Concatenating strings in C, which method is more efficient?

CStringPerformanceConcatenation

C Problem Overview


I came across these two methods to concatenate strings:

Common part:

char* first= "First";
char* second = "Second";
char* both = malloc(strlen(first) + strlen(second) + 2);

Method 1:

strcpy(both, first);
strcat(both, " ");       // or space could have been part of one of the strings
strcat(both, second);

Method 2:

sprintf(both, "%s %s", first, second);

In both cases the content of both would be "First Second".

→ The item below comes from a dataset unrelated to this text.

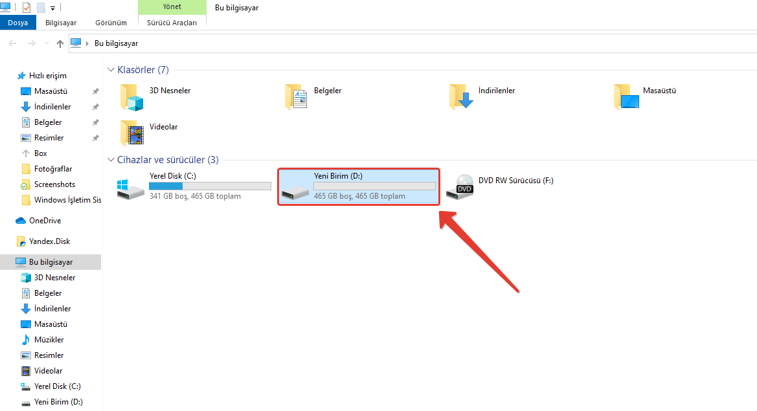Open the Dosya menu
Viewport: 757px width, 411px height.
click(x=17, y=23)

I would like to know which one is more efficient (I have to perform several concatenation operations), or if you know a better way to do it.

C Solutions


Solution 1 - C

For readability, I'd go with

char * s = malloc(snprintf(NULL, 0, "%s %s", first, second) + 1);
sprintf(s, "%s %s", first, second);

If your platform supports GNU extensions, you could also use asprintf():

char * s = NULL;
asprintf(&s, "%s %s", first, second);

If you're stuck with the MS C Runtime, you have to use _scprintf() to determine the length of the resulting string:

char * s = malloc(_scprintf("%s %s", first, second) + 1);
sprintf(s, "%s %s", first, second);

The following will most likely be the fastest solution:

size_t len1 = strlen(first);
size_t len2 = strlen(second);

char * s = malloc(len1 + len2 + 2);
memcpy(s, first, len1);
s[len1] = ' ';
memcpy(s + len1 + 1, second, len2 + 1); // includes terminating null

Solution 2 - C

Don't worry about efficiency: make your code readable and maintainable. I doubt the difference between these methods is going to matter in your program.

Solution 3 - C

Here's some madness for you, I actually went and measured it. Bloody hell, imagine that. I think I got some meaningful results.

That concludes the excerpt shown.